Abstract
Intimal arteritis is known to be a negative prognostic factor for kidney allograft survival. Isolated v-lesion (IV) is defined as intimal arteritis with minimal tubulointerstitial inflammation (TI).
Although the Banff classification assesses IV as T cell-mediated rejection (TCMR), clinical, and prognostic significance of early IV (early IV, eIV) with negative C4d and donor-specific antibodies (DSA) remains unclear. To help resolve if such eIV truly represents acute rejection, a molecular study was performed.
The transcriptome of eIV (n= 6), T cell-mediated vascular rejection with rich TI (T cell-mediated vascular rejection, TCMRV, n= 4) and non-rejection histologic findings (n= 8) was compared using microarrays. A total of 310 genes were identified to be deregulated in TCMRV compared with eIV.
Gene enrichment analysis categorized deregulated genes to be associated primarily with T-cells associated biological processes involved in an innate and adaptive immune and inflammatory response. Comparison of deregulated gene lists between the study groups and controls showed only a 1.7% gene overlap.

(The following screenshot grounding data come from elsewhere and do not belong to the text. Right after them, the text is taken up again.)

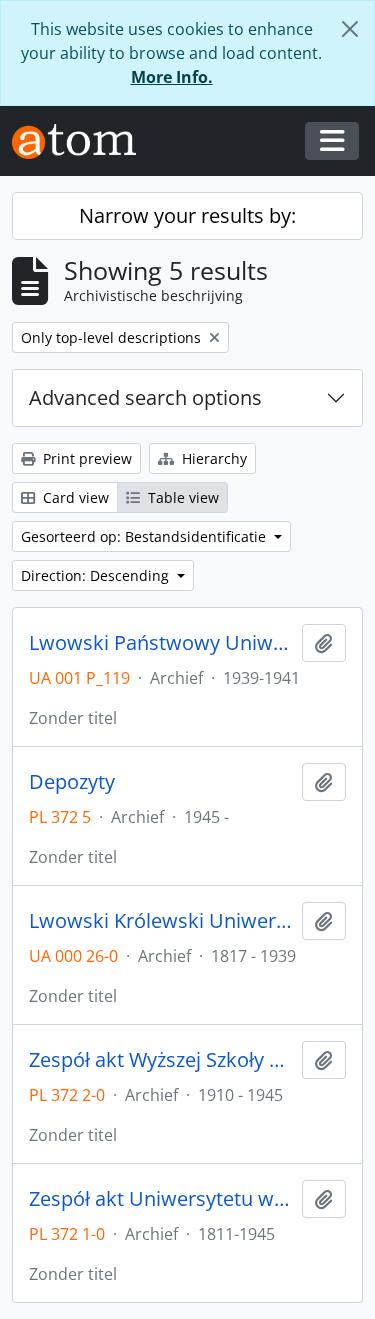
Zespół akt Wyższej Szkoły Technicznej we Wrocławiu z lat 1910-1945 (161, 1060)
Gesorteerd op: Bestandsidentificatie (145, 536)
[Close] (350, 29)
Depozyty (72, 782)
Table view (181, 497)
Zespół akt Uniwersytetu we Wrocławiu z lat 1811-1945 (161, 1199)
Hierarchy (212, 458)
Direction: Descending (97, 575)
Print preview (85, 458)
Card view (74, 497)
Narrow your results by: (187, 215)
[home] (82, 141)
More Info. (172, 77)
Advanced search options (145, 397)
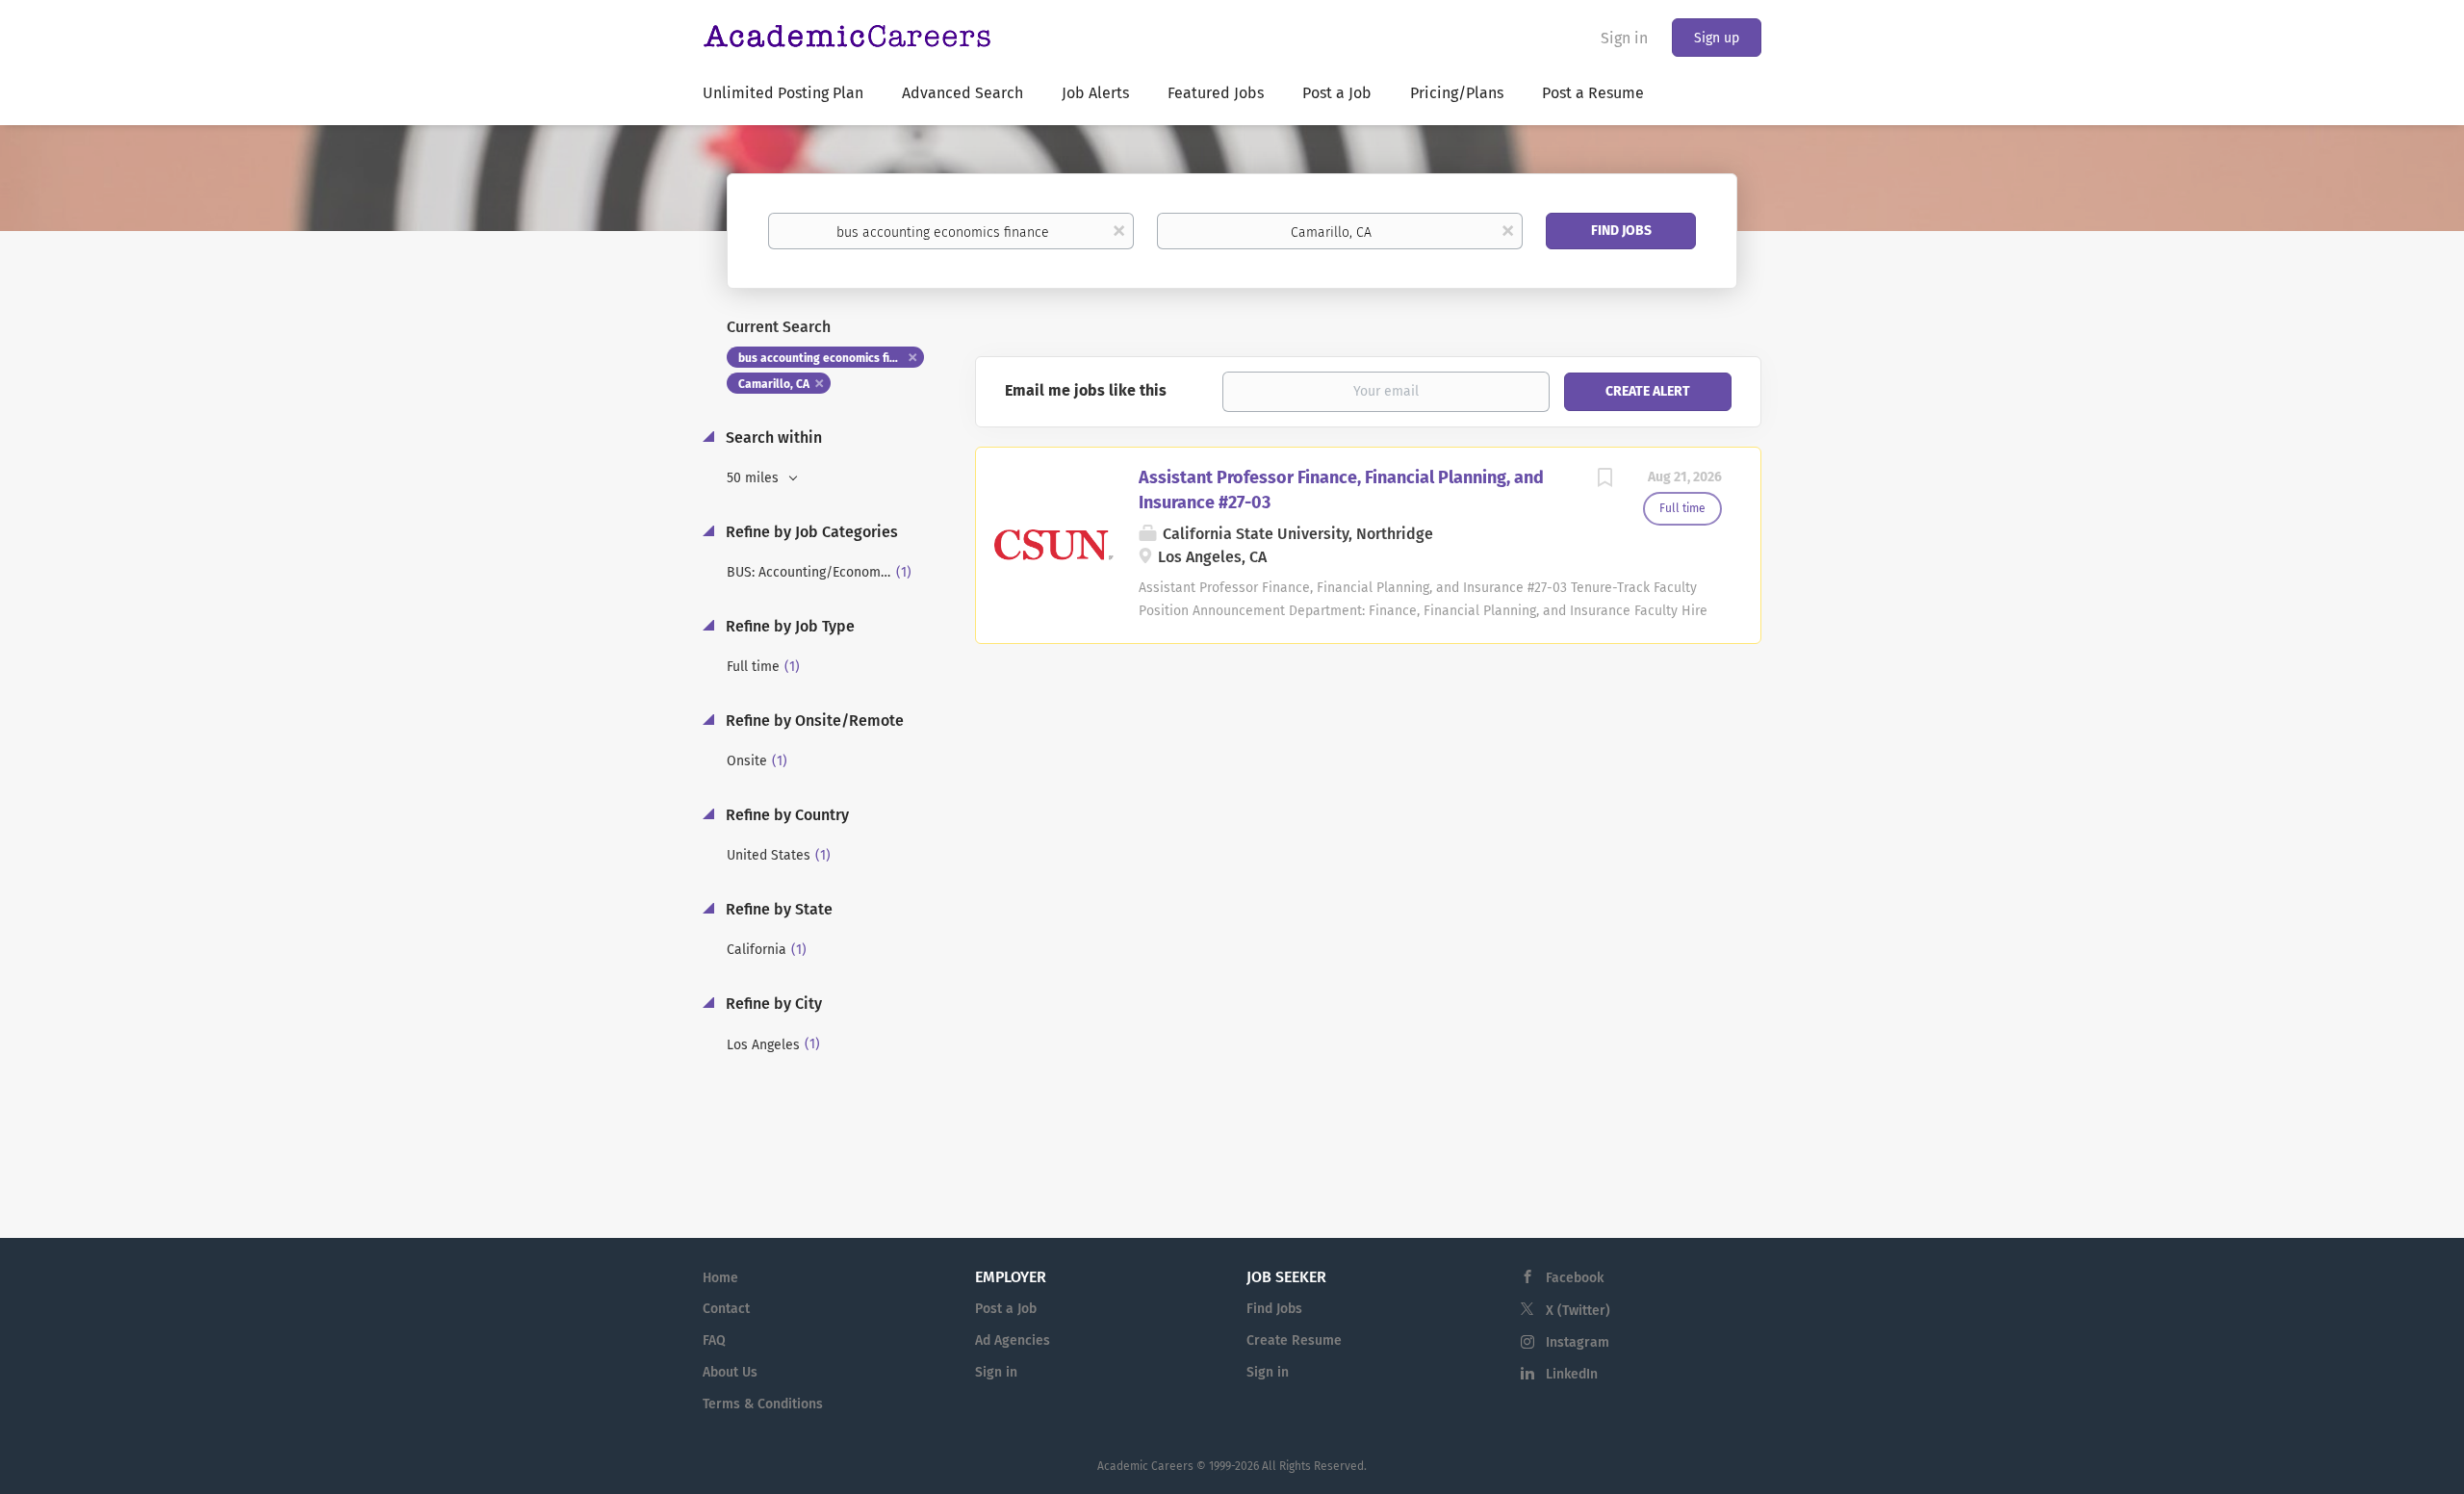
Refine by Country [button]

Unsupervised hierarchical cluster analysis revealed clear distinction of eIV from TCMRV and showed similarity with a control group. Up-regulation of immune response genes in TCMRV was validated using RT-qPCR in a different set of eIV (n= 12) and TCMRV (n= 8) samples.
The transcriptome of early IV (< 1 month) with negative C4d and DSA is associated with a weak immune signature compared with TCMRV and shows similarity with normal findings. Such eIV may feature non-rejection origin and reflect an injury distinct from an alloimmune response.
The present study supports use of molecular methods when interpreting kidney allograft biopsy findings.